» Document excerpt:
# The SBHonline Community Daily > Music >  >  Warning: Ted Nugent Tune

## Voosh

Just one of these music moments on a Sunday morn. 

Long story... 

I've known "Teddy" for many years. Yes, he is 101% ahole. Yes, he is 101% caring and friendly guy. Yes, he can smoke it out on guitar. 

As many know here, I have no problem with guns, hunting or guitars. "Nudge" just goes over the top in some goofy ways. 

Kathy - "Voosh, you're a darned good shot. You have rarely killed anything in the woods unless we needed something to eat. Ya spend all that time in swamps and heavy snowdrifts without lifting your gun and taking great pictures." 

Blush. Gun, camera, beautiful sunrise in heavy snow, wildlife (that most wouldn't spot) and drinking in the majesty of it all with the only shots done with a camera - YES! 


http://www.youtube.com/watch?v=Wx-F-_Z9pCg 


Ted has done some great music. Most of which I don't care for. This one strikes a chord for me. 

As Kathy says to me - "You never _got_ this hunting stuff. You're too practical and get lost in just being in the woods and smiling. And yes, if we needed to harvest something to get through the day, we'll do it. Otherwise, keep trudging and breathing that fresh air." "Noodge" and Kathy are total polar opposite souls. I guess I fall somewhere in the middle. 

I never met Fred Bear. He is legendary for his development of modern archery AND as an evironmentalist. Yep, wish I could've walked some woods with him. I'd be taking the pix. 

[Ref: http://en.wikipedia.org/wiki/Fred_Bear ]

End of ramble.

» Listed records:
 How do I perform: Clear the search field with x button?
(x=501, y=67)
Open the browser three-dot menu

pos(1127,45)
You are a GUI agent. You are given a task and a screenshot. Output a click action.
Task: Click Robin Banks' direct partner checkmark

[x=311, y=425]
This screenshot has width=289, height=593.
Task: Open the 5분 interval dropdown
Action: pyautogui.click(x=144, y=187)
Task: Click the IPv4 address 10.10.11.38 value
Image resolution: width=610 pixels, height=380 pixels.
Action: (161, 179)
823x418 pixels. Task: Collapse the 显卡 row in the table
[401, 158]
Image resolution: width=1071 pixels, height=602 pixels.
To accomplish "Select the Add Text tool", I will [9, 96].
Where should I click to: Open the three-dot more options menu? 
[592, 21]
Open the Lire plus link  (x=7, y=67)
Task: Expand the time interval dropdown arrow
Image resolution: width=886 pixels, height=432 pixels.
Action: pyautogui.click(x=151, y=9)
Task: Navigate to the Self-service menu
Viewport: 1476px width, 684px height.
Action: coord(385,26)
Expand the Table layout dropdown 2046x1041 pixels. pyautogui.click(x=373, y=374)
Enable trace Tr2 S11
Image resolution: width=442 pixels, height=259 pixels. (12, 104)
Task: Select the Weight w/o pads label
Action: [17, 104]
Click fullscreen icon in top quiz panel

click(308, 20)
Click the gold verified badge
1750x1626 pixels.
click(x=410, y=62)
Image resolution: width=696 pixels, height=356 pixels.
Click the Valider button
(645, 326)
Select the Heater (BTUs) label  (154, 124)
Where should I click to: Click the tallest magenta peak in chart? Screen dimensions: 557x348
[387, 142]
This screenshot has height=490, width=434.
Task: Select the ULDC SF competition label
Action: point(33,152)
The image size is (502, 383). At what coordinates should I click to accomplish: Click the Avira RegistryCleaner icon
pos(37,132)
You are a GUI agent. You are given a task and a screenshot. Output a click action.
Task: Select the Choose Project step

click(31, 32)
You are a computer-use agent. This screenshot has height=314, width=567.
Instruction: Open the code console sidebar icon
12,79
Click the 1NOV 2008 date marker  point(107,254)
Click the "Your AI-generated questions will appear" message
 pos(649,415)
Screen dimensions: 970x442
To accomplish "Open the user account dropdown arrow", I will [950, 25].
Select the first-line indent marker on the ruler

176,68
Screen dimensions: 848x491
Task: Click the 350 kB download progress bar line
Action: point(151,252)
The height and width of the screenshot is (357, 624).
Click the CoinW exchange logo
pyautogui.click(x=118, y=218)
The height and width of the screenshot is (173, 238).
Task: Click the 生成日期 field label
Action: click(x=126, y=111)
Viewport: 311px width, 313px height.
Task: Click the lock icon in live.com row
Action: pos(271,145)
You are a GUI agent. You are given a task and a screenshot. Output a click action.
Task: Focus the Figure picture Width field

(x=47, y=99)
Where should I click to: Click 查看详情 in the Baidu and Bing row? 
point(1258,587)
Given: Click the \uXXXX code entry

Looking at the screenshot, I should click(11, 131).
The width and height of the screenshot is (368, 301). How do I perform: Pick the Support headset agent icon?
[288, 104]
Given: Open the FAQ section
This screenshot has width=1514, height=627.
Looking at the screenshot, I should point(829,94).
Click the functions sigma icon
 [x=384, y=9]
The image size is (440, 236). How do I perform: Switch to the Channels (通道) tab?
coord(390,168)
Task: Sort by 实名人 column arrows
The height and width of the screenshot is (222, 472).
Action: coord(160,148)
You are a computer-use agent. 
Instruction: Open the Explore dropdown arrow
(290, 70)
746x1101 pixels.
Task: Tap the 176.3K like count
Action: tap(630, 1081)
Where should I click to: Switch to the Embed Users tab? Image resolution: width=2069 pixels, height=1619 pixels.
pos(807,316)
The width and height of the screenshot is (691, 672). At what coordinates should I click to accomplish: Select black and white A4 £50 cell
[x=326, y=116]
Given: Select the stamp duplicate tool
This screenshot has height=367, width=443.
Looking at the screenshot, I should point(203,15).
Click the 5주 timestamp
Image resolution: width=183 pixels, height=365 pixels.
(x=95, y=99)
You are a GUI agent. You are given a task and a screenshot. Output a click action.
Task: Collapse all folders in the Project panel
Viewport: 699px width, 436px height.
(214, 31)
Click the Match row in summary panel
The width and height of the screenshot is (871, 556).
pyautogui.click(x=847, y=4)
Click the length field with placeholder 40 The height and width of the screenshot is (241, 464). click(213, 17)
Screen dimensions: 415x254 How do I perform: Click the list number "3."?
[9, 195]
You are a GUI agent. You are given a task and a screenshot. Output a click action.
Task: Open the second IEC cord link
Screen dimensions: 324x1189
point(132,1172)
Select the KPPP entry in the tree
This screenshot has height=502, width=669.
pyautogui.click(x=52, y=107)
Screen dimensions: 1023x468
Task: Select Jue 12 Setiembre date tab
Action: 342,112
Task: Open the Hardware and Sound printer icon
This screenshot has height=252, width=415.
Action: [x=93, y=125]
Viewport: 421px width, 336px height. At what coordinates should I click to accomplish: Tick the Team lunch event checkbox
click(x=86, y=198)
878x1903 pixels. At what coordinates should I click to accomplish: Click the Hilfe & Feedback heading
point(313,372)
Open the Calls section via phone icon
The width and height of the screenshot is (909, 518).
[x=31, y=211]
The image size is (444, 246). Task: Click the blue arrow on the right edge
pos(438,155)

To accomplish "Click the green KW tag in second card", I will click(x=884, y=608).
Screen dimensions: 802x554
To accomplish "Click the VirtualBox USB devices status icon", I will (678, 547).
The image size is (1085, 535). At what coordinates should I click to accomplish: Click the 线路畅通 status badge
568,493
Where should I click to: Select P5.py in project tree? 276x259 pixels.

» Required work:
**a)** Copy out the records word for word, from the line containing "Image resolution: width=1071" through the line containing "Action: [17, 104]", with both of those lines included.
**b)** Continue the forum post about the Ted Nugent tune from where it stops.

» Answer set:
**a)**
Image resolution: width=1071 pixels, height=602 pixels.
To accomplish "Select the Add Text tool", I will [9, 96].
Where should I click to: Open the three-dot more options menu? 
[592, 21]
Open the Lire plus link  (x=7, y=67)
Task: Expand the time interval dropdown arrow
Image resolution: width=886 pixels, height=432 pixels.
Action: pyautogui.click(x=151, y=9)
Task: Navigate to the Self-service menu
Viewport: 1476px width, 684px height.
Action: coord(385,26)
Expand the Table layout dropdown 2046x1041 pixels. pyautogui.click(x=373, y=374)
Enable trace Tr2 S11
Image resolution: width=442 pixels, height=259 pixels. (12, 104)
Task: Select the Weight w/o pads label
Action: [17, 104]

**b)**
----------


## KevinS

Voosh,

You just sold an iTunes download for Ted.  I was expecting a "turn that crap down".  Instead I got a "who is that, and can you add it to my playlist".  Just don't tell him that it was the exercise playlist...

----------


## Voosh

Kevin, 

I like the tune. Ted is a mystery to me. I won't say a word to him, next time I'm in TX, about your music choices. Hey, download and enjoy. Nooge needs money for legal stuff these days. Hah! What a genius and ahole - all at one time. He hasn't shot me yet. Ain't situational ethics and shared experiences great?

----------


## Voosh

Kevin, 

Actually that's not a bad tune for skiing. Just had it hammering in my ears as "Dawg" and I hit the trails. 


Dawg went after a 'coon. I ran and stumbled. Ouch. I turned up the music LOUDER. Leashed him and told him the next tunes, after I hobble back from tonight's run, are in the studio. Arrff. Arrff. 

I'm licking my wounds now. He's happier than a "pig in sh*t" wagging to some of the tunes I know he likes. 

Am I a too protective "father" to "the pup?"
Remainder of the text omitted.